In the film Ostrov, the simple, half-mad Fr Anatoly, after burning his abbot's best boots, nearly suffocating him in a smoke-filled boiler room, and then casting his precious down-filled comforter into the sea, sits side by side with him, both of them covered with soot and smoke, and talks to himself or them both, complaining that God has made him the leader of the monastery, and he simply can't understand why, since of all men he is the most sinful. You can tell that he's not just saying this out of humility; he really believes it. This is Fr Anatoly speaking, now, not the abbot. The abbot just sits there beside him silently and with a look of abject relief, thanking God for delivering him, at the hands of this madman, from his earthly crutches.

It is strange, too, how our perceptions of others can be so different, one person viewing another as a great saint, another criticizing him harshly. As C. S. Lewis writes, ‘What you see and what you hear depends a great deal on where you are standing. It also depends on what sort of person you are.’ I have known bishops who, I think, were great saints and men of God, yet I still hear them being traduced even after they have reposed, and being called bad men. Conversely, I am sure there are others whom I blame and others praise. So much for our private judgments. Why judge at all? But as Jesus says, ‘Wisdom is vindicated by all her children’ (Luke 7:35).

Holy Church is both the most merciful refuge for the afflicted and at the same time the most dangerous place for souls who still seek the world. Her structures and order can both relieve the afflicted and afflict the pious. The lowlier you are in spirit, the less you are jolted by the cataracts in the flow of churchly life, whether you are positioned at the top, as a chief shepherd, or just one of the lesser sheep. The stronger is your hold on the control of life, your own or that of others, the greater is your danger, to yourself and to others. A ride over the cataracts might throw you out of the boat, your stiff stance working ironically against you.

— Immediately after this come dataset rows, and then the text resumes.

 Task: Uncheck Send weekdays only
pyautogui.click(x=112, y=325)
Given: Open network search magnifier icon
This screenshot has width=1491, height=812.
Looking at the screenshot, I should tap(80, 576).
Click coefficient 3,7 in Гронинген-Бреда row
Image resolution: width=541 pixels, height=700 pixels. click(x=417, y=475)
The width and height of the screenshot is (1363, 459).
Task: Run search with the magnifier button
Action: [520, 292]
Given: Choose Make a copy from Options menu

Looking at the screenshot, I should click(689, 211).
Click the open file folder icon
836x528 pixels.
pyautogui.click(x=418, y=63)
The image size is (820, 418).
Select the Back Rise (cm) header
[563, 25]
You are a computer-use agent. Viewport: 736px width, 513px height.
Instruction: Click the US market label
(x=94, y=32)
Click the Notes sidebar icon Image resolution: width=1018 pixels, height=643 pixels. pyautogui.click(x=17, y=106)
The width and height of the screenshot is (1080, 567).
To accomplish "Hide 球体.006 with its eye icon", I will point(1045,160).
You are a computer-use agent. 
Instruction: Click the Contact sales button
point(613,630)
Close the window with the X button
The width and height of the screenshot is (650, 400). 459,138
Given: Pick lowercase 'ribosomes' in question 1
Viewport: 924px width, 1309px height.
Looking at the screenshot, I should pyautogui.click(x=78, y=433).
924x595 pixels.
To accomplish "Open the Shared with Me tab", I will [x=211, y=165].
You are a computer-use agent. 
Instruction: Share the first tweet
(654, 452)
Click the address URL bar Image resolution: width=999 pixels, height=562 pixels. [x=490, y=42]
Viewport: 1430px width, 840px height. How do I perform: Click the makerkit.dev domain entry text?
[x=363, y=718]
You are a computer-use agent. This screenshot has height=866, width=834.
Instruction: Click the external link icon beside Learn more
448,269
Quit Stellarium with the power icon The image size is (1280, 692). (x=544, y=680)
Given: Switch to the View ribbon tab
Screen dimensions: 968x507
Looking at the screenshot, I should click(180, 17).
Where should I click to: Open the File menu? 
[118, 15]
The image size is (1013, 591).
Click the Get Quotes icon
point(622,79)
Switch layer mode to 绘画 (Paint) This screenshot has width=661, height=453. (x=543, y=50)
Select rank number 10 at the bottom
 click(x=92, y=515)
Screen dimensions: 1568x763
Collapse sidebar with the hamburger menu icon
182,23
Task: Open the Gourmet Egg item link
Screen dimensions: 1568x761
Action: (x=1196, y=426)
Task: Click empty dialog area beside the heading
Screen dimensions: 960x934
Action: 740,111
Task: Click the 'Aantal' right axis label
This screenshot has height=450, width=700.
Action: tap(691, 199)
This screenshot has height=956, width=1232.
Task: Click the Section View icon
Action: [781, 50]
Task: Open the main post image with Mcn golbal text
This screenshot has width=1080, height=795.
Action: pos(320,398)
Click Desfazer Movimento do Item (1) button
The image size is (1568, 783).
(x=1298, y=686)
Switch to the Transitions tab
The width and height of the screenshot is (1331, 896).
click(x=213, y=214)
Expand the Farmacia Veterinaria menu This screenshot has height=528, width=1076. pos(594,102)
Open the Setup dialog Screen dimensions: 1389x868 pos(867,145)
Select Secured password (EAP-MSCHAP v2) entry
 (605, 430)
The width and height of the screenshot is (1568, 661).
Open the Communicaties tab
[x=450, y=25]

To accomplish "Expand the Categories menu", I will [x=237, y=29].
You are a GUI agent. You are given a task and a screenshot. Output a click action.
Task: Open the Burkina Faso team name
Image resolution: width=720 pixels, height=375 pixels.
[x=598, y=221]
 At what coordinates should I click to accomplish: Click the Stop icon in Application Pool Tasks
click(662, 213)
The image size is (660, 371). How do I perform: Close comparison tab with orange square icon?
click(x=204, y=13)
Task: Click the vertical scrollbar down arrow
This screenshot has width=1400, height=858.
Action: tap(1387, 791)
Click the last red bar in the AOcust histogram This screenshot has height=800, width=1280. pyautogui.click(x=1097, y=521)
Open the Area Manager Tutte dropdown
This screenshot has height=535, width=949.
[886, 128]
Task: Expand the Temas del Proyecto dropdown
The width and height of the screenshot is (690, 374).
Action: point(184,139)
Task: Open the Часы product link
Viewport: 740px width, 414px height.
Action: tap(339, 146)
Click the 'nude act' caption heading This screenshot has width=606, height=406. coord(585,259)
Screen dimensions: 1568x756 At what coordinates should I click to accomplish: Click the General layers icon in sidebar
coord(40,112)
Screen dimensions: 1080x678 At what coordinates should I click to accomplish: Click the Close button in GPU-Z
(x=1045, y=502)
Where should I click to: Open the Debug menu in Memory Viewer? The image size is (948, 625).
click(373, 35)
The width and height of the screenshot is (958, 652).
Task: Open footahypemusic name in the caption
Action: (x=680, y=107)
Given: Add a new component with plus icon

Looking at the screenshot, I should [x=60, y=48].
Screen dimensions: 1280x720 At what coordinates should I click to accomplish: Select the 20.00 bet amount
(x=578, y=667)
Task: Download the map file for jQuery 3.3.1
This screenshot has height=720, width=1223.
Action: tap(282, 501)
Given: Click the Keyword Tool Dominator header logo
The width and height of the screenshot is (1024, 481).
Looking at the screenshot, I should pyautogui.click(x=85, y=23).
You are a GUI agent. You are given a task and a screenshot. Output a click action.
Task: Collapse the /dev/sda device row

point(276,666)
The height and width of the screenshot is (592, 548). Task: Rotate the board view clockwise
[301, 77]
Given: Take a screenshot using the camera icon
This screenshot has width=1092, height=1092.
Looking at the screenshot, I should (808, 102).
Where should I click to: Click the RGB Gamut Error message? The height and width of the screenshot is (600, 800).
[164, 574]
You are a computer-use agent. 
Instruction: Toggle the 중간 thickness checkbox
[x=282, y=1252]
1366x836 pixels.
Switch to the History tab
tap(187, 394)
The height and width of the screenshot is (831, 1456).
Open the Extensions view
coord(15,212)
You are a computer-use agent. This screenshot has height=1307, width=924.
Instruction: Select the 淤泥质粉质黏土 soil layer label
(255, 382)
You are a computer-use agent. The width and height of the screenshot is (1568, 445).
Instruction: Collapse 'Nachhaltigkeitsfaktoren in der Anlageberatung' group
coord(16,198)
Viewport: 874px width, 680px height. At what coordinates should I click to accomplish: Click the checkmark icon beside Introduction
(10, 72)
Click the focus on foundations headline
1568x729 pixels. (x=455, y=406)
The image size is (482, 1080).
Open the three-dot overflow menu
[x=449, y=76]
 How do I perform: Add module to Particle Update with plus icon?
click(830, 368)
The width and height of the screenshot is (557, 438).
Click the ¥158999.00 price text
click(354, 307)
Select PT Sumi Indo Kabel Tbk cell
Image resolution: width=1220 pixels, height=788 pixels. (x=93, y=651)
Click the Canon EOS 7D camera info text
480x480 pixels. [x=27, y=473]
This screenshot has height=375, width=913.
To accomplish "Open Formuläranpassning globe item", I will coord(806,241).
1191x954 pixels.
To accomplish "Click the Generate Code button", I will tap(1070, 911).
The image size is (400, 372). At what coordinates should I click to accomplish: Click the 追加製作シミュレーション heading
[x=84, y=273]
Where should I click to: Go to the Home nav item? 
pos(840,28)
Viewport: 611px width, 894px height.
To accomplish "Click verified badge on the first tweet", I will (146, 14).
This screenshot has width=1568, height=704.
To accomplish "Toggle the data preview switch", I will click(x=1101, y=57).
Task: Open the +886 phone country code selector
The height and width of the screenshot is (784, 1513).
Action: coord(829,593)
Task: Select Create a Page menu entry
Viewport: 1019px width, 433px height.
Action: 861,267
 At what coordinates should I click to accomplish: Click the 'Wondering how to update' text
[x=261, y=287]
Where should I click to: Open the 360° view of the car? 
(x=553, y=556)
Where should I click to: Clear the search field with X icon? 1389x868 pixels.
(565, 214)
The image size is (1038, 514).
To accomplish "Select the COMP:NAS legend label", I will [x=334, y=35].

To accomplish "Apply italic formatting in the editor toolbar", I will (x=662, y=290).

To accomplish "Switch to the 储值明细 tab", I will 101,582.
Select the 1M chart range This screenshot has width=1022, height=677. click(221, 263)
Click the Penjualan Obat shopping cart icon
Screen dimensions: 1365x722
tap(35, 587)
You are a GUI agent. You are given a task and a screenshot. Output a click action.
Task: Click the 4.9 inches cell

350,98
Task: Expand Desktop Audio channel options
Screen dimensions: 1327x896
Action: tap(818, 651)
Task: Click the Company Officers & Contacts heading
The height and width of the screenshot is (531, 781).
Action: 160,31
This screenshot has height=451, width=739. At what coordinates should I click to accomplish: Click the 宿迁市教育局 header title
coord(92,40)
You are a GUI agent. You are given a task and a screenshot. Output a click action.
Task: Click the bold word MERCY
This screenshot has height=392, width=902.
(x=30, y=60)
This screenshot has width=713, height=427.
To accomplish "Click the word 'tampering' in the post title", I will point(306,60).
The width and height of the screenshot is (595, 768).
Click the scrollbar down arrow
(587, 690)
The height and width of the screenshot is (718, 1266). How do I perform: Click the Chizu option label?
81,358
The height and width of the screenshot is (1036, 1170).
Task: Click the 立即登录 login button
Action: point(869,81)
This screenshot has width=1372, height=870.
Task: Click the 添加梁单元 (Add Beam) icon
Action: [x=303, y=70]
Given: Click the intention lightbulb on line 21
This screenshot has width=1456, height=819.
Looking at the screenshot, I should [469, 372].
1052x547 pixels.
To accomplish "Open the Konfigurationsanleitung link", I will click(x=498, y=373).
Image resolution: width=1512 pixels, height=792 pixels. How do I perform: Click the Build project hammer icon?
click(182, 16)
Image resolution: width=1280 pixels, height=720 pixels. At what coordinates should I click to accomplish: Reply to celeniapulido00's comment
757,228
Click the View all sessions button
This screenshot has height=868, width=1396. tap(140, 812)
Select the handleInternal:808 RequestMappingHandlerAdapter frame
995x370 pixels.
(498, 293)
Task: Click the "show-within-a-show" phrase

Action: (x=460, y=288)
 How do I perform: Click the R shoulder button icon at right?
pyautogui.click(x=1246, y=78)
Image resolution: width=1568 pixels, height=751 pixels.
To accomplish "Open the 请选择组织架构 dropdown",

Spiritual freedom—ultimately, this is what it all boils down to. As the apostle writes, ‘When Christ freed us, He meant us to remain free. Stand firm, therefore, and do not submit again to the yoke of slavery’ (Galatians 5:1). All worldly systems of social organization lead to slavery and preserve it among men. Only Christ Jesus, in His divine teaching and holy example, has set us free from this when He turned the world upside down, as His disciples continue to do, for which the world blames them.

These men who have turned the world upside down have come here also. They are all defying Caesar's decrees, saying that there is another king, one called Jesus.